▶ **EXERCISE DATA**:
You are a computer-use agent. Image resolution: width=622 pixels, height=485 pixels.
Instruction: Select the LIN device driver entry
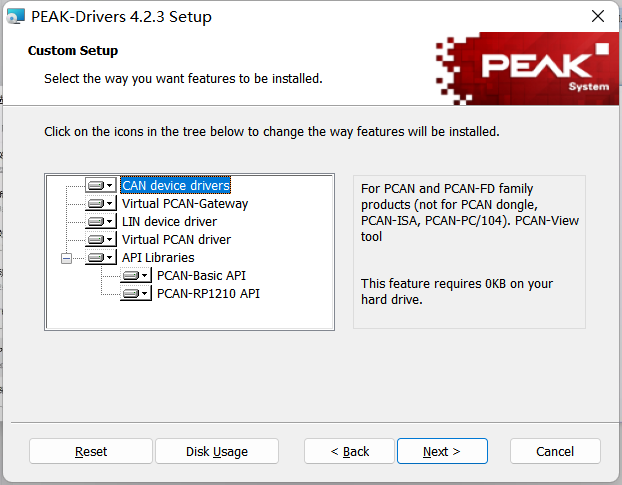(169, 221)
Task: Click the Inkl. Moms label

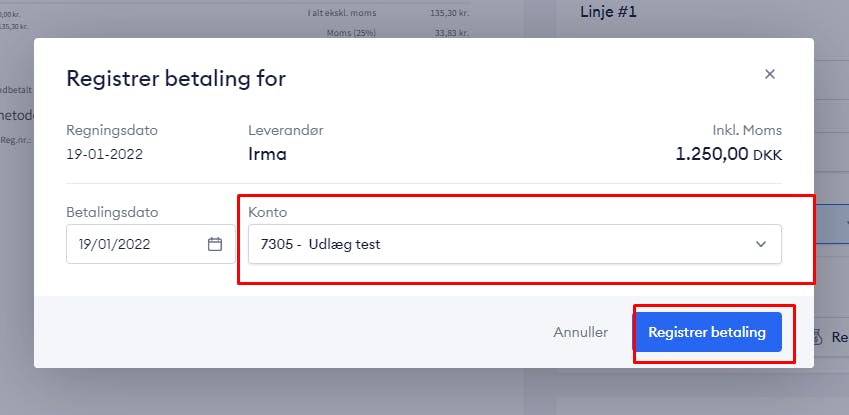Action: tap(747, 131)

▶ **WHAT YOU HAVE TO DO**:
When an image appears in the data, skip it and output the rest exactly.

▶ **SOLUTION TO THE PROBLEM**:
You are a computer-use agent. Image resolution: width=622 pixels, height=485 pixels.
Instruction: Select the LIN device driver entry
(169, 221)
Task: Click the Inkl. Moms label

Action: tap(747, 131)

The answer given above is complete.